━━━━━ Exercise input ━━━━━

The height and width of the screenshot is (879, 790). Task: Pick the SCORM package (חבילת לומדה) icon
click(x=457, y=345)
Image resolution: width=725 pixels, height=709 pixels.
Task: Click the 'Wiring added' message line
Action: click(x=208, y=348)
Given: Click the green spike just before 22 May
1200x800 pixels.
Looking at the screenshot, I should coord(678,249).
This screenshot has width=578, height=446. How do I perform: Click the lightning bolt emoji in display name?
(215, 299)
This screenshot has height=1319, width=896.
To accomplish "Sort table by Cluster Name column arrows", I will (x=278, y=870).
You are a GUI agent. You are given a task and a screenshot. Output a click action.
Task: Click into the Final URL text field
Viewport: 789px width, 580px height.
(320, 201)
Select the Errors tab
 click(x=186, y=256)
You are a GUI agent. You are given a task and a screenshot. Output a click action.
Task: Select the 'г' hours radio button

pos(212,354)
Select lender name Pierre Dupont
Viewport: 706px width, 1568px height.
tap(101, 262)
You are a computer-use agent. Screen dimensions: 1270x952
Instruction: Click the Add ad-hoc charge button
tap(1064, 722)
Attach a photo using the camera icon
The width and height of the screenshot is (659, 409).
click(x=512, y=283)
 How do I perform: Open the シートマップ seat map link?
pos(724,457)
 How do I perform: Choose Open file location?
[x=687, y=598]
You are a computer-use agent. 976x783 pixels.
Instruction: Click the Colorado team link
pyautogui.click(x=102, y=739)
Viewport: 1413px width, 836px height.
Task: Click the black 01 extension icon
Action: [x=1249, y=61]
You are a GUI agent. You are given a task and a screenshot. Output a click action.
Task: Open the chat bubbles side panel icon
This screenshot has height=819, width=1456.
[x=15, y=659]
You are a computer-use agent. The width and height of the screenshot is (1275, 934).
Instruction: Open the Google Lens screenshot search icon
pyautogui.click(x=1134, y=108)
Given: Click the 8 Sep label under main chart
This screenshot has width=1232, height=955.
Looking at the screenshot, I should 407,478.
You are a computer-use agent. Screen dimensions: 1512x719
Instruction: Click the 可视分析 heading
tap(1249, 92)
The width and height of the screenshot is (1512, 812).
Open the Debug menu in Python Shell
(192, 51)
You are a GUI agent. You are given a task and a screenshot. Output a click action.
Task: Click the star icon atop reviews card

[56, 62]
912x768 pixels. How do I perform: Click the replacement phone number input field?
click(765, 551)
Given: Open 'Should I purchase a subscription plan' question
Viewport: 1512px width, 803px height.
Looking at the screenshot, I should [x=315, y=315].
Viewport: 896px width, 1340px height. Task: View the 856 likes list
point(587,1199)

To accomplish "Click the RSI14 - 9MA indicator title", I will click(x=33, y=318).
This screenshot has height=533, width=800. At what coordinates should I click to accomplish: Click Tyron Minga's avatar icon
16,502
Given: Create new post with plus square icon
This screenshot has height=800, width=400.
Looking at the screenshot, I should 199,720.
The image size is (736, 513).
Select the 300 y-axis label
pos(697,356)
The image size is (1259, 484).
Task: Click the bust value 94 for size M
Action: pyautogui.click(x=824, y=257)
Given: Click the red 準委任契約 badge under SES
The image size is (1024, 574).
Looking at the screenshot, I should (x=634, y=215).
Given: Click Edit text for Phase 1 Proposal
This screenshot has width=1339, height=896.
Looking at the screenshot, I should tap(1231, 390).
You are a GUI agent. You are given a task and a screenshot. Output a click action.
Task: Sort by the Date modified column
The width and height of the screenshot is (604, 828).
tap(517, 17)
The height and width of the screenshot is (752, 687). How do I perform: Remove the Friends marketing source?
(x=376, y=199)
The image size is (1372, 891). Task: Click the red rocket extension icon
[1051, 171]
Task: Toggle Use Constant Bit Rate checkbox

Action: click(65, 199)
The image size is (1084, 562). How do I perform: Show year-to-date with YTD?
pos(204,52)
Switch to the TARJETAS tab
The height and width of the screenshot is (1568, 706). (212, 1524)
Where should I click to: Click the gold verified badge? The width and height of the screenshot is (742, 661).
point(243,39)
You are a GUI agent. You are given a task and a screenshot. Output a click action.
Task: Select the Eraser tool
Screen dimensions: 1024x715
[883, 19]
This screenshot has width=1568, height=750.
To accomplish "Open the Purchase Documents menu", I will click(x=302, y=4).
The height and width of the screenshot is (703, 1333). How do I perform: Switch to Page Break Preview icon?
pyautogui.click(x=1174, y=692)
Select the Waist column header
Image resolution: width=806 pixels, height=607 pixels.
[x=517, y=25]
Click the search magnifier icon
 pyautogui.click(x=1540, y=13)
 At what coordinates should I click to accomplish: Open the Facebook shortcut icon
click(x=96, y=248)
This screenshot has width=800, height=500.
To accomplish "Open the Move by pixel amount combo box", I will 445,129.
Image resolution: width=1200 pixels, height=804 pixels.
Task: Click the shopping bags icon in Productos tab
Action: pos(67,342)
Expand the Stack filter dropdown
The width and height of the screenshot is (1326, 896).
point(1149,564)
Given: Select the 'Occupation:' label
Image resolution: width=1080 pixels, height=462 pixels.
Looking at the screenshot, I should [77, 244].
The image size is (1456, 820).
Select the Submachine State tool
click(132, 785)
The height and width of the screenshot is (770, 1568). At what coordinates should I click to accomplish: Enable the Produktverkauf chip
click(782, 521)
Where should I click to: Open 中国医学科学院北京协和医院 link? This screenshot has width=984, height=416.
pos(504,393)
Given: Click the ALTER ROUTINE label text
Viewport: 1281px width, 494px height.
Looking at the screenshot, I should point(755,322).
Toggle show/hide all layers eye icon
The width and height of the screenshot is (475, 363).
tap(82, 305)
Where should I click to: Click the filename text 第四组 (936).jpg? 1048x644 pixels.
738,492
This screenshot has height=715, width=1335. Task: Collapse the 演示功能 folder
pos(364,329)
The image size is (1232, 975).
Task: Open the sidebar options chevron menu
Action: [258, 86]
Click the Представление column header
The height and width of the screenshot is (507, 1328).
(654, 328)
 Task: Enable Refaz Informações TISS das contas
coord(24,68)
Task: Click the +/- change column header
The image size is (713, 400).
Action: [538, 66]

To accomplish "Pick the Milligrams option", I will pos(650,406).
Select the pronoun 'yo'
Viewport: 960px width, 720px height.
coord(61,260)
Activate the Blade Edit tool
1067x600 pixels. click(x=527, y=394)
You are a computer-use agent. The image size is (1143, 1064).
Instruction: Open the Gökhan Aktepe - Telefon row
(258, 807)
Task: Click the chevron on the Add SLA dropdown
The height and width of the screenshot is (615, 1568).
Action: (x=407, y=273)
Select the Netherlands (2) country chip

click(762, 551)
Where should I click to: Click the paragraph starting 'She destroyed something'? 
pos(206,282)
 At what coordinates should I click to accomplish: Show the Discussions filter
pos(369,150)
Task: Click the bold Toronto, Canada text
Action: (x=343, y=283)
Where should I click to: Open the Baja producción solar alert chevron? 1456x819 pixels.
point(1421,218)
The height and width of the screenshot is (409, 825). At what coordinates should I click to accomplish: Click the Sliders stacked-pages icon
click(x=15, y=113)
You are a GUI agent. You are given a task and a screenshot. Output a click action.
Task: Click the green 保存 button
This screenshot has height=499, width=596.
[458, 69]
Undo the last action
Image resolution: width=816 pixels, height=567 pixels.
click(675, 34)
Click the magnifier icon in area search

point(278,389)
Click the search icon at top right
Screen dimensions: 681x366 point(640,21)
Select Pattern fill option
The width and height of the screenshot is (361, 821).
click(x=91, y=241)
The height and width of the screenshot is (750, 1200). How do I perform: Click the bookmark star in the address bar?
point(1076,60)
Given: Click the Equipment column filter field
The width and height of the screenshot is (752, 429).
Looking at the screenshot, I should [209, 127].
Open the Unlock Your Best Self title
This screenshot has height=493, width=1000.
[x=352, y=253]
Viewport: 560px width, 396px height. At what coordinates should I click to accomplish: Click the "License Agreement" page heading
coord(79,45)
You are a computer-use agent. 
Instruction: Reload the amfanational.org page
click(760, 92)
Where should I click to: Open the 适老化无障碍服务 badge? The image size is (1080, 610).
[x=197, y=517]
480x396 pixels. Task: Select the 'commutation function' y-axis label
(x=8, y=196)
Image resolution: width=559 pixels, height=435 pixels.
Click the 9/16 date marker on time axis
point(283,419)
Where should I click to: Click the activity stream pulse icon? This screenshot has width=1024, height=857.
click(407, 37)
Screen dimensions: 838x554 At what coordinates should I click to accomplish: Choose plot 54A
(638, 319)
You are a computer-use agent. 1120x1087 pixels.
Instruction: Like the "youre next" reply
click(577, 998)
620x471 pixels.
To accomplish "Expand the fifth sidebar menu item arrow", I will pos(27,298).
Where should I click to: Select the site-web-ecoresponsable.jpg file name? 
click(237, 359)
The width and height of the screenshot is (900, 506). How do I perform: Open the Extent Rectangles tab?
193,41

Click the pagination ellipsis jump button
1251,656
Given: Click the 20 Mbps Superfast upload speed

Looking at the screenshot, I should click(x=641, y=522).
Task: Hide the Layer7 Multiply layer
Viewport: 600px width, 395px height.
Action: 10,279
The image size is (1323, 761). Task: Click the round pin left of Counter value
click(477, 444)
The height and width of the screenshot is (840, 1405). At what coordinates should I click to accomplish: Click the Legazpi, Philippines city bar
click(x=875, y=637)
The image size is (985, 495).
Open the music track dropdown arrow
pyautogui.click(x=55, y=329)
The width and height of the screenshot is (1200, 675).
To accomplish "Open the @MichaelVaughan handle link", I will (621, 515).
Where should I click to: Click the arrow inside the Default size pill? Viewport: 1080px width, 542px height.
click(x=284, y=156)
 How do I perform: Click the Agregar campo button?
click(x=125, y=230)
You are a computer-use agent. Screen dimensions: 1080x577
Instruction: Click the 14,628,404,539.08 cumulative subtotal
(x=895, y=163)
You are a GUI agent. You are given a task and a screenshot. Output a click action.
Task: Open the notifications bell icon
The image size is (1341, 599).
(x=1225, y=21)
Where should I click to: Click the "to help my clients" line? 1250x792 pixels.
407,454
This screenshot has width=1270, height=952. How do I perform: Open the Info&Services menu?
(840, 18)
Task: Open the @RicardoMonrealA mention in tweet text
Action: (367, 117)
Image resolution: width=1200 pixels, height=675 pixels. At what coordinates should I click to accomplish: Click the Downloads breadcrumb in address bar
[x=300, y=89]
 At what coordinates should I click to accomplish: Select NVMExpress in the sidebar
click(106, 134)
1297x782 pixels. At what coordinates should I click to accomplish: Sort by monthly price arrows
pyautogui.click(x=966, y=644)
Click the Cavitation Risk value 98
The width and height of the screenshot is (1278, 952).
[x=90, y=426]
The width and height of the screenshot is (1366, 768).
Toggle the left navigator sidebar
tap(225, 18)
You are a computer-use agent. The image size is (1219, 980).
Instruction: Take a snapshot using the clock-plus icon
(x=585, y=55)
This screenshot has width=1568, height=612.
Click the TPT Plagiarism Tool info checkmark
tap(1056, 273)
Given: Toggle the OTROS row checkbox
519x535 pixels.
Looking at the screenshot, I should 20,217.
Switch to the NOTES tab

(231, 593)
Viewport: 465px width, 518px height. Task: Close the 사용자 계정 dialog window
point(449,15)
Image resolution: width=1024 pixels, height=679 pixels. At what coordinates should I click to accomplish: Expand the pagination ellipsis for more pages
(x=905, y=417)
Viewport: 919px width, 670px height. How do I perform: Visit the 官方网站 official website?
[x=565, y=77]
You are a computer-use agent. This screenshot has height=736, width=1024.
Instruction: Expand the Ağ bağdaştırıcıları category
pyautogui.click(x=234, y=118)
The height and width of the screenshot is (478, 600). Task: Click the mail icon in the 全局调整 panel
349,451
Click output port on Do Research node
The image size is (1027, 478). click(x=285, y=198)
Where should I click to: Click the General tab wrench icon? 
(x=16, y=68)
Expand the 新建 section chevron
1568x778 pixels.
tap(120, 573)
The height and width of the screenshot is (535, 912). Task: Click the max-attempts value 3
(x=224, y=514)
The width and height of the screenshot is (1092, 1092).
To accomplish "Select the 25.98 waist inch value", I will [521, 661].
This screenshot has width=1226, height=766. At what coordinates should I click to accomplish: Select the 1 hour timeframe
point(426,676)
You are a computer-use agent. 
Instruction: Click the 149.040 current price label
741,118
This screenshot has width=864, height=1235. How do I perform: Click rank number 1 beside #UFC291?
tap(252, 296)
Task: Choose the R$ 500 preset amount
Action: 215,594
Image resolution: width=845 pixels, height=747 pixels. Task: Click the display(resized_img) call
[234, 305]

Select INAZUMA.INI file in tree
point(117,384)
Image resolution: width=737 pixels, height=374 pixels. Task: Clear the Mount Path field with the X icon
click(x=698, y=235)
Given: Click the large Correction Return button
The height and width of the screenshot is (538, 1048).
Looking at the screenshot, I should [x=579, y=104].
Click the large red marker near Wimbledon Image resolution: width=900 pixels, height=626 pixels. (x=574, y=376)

━━━━━

--- Exercise description ---
List every line above that holds the word "large".

--- Reply to the task ---
Given: Click the large Correction Return button
Click the large red marker near Wimbledon Image resolution: width=900 pixels, height=626 pixels. (x=574, y=376)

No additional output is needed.